I find the work I do now is an opportunity to live my politics. It’s like a sportsman being told he can be paid to be a professional golfer. I’m actually being paid to do what I believe in, do what I want to do. I’m not sure it’s a matter of being fortunate – this has happened because I searched for it. It hasn’t happened because somebody has offered me work. If we hadn’t exposed ourselves to the Outback by turning our backs on what would have been a very lucrative career as an economist in the city, I wouldn’t have been exposed to these various issues.

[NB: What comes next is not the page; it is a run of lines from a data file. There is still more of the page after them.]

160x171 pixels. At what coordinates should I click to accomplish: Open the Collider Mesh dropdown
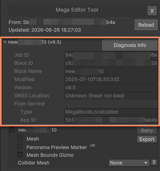pyautogui.click(x=129, y=163)
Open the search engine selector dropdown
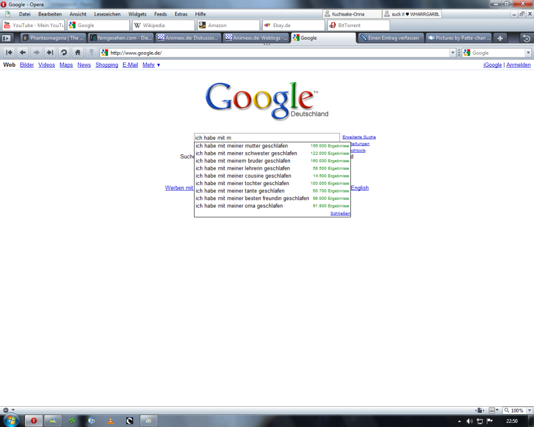This screenshot has height=427, width=534. [x=528, y=53]
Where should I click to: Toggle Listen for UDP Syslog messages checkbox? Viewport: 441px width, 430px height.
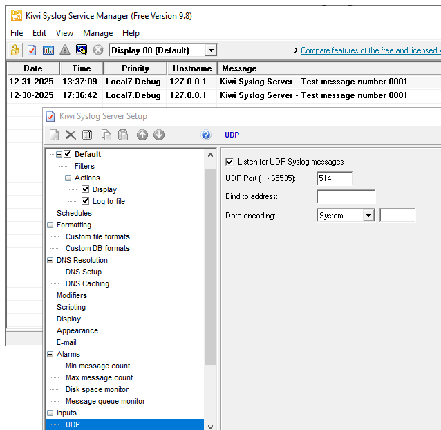click(x=229, y=162)
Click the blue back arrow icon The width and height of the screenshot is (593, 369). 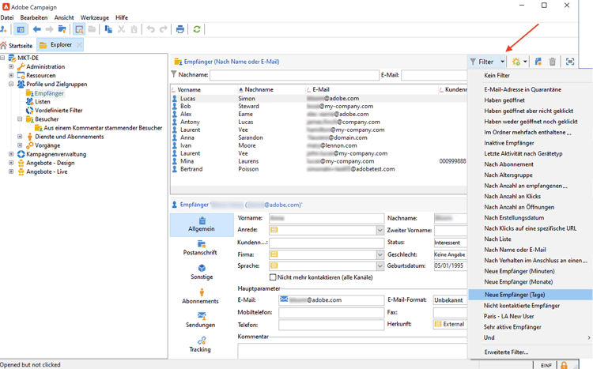point(36,29)
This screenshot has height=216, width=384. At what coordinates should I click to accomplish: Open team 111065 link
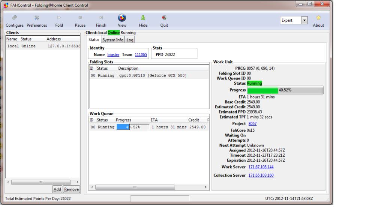141,54
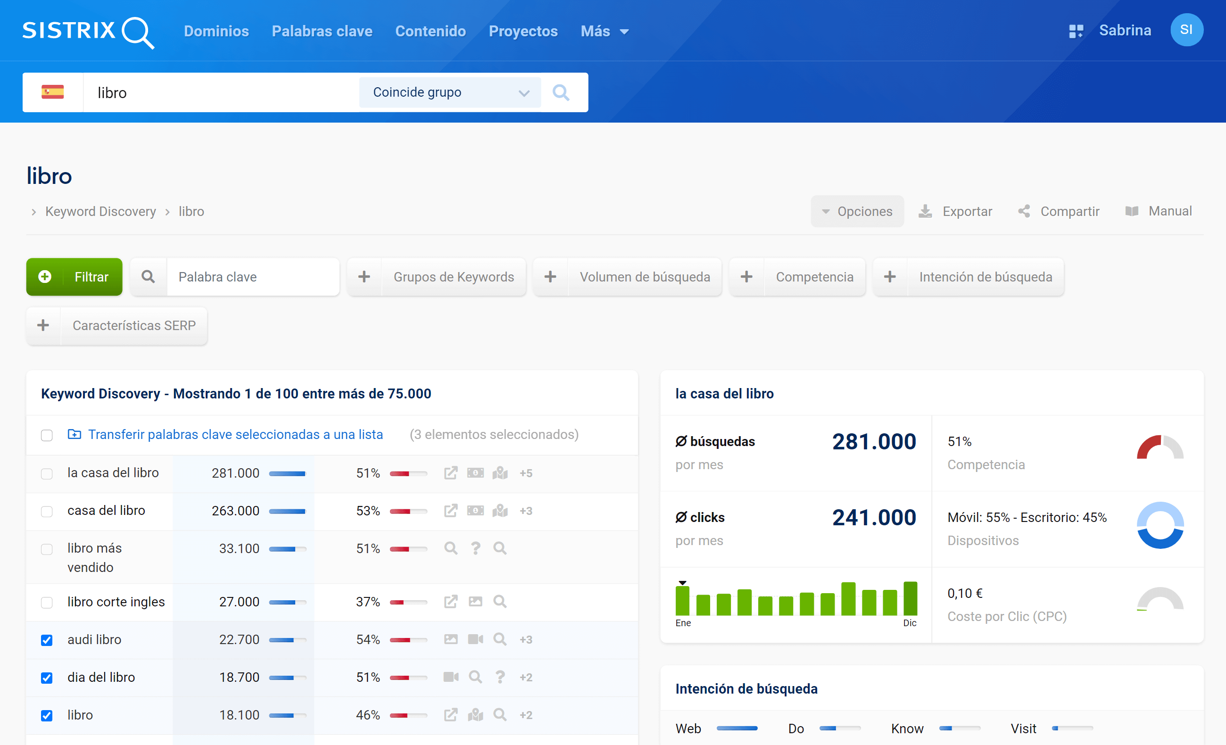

I didn’t have to work as a slaughterman, and I certainly didn’t have to stand up in front of slaughtermen and argue for the rights of Cocos Island men, the vast majority of whom other slaughtermen didn’t care less about. Eventually, when we gave up on the country and came back to the city, we had to start from scratch, and I was 36. We started without any resources all over again. So, yes, it’s worked out, but the reason it’s worked out is because we had a very clear vision of what we wanted to do all along, even if we couldn’t articulate it.

I think the economics training has been very helpful – it’s extremely rough to run non-profit businesses these days. There has been a guiding philosophy – I don’t really know what words to use – some core values that have remained all along. I think our upbringing wouldn’t have exposed us to the plight of the very disadvantaged in the country. We wouldn’t have come into contact with people like that, because if I had stayed in the city I’d probably be working as a stockbroker and wouldn’t have experienced issues of race, powerlessness, homelessness, poverty, sickness. I simply wouldn’t have been exposed to them. I think that inherent goodness is in all people, but you need to be exposed to things to experience them and understand them, for them to affect you, put their mark on you.

I certainly have a great affinity with the old guys we look after now, because a lot of them have done jobs and lived in an environment where I have. A lot of them are from the bush and have come into the city, and if they’ve lived in the city they’ve lived the type of life we lived in the bush, only they’ve lived it in the city. In other words, underskilled, low-paid work, really living from hand to mouth. Most of them have come from an environment that’s heavily male-oriented. Like most remote areas, the population in the bush is a very male culture – it’s because it’s a tough culture. You can’t really use city words to judge it – you can’t call it sexist because the demarcation of roles in the bush is just a survival strategy, really.

The guys often do create their own cultures that stand up well when they’re young and middle-aged, but it often leaves them isolated and alone when they’re old. They often come to the city when they’re old for health or work reasons, and then get marooned and die alone in the city.